§ **TO BE DONE**
Format the data from the start up to and including the line with "pos(258,122)" as a two-column CSV with the headers input and output. Give one row per input-output pair, with each value in a single quoted field and its line breaks replaced by spaces.

[Target pointing data]
----

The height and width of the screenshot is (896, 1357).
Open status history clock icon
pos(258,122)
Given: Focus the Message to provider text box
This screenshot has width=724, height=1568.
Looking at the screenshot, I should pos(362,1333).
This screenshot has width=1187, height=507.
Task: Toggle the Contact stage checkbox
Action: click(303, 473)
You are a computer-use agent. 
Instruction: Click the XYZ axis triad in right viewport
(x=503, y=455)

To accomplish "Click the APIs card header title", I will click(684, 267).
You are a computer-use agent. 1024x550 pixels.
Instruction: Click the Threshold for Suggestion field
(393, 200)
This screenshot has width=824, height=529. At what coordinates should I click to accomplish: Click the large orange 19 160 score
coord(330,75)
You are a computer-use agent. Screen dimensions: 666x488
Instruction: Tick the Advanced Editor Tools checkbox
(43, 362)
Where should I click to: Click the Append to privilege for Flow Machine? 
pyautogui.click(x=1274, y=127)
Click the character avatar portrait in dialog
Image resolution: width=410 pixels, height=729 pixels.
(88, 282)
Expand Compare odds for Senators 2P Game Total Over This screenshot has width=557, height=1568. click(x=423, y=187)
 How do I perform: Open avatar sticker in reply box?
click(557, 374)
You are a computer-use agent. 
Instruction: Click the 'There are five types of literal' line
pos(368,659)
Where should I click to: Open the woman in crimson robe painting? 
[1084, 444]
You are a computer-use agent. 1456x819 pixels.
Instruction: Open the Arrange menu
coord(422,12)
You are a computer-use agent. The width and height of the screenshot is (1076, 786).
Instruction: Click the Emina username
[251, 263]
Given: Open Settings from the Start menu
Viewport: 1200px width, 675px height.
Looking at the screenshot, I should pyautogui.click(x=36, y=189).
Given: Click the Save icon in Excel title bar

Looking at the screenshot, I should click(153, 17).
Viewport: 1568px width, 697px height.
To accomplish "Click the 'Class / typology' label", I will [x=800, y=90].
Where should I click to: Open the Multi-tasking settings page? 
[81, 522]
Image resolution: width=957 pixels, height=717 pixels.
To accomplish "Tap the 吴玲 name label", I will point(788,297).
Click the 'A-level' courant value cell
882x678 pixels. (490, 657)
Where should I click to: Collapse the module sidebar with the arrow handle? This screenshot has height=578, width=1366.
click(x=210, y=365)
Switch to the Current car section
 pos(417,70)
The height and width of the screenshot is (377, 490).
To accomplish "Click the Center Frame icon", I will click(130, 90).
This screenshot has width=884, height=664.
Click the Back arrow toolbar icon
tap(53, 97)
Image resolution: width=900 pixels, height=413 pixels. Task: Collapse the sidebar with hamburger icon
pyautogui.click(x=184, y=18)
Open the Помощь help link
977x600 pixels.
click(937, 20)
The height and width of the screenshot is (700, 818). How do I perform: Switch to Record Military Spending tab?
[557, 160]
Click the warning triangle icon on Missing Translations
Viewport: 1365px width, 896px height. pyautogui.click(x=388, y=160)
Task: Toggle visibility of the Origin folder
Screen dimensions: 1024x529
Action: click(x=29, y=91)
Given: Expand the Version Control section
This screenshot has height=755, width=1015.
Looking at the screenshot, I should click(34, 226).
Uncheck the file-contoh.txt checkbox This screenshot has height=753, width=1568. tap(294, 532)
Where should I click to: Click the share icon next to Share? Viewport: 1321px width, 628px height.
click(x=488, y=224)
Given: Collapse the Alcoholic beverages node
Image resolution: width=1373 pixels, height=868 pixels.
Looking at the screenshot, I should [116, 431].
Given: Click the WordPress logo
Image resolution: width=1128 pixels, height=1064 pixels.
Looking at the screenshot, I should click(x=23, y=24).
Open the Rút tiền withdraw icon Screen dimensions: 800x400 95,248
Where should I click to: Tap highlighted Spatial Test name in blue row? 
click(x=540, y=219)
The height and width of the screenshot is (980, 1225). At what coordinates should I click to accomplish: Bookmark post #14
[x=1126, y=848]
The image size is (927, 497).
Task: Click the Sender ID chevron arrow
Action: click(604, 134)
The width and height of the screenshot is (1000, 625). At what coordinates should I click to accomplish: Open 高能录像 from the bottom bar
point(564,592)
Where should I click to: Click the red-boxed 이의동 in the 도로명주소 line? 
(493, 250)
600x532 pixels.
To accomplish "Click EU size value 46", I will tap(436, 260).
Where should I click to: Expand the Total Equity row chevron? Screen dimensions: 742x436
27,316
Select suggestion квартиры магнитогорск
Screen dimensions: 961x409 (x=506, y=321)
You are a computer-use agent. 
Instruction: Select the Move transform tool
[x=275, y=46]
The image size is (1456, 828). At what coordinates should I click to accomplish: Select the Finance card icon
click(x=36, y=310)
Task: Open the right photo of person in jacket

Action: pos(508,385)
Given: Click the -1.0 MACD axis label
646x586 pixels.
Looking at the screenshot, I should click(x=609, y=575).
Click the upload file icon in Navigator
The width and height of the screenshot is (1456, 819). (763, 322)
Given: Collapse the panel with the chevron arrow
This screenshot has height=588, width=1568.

----

§ **SOLUTION BELOW**
input,output
"The height and width of the screenshot is (896, 1357). Open status history clock icon","pos(258,122)"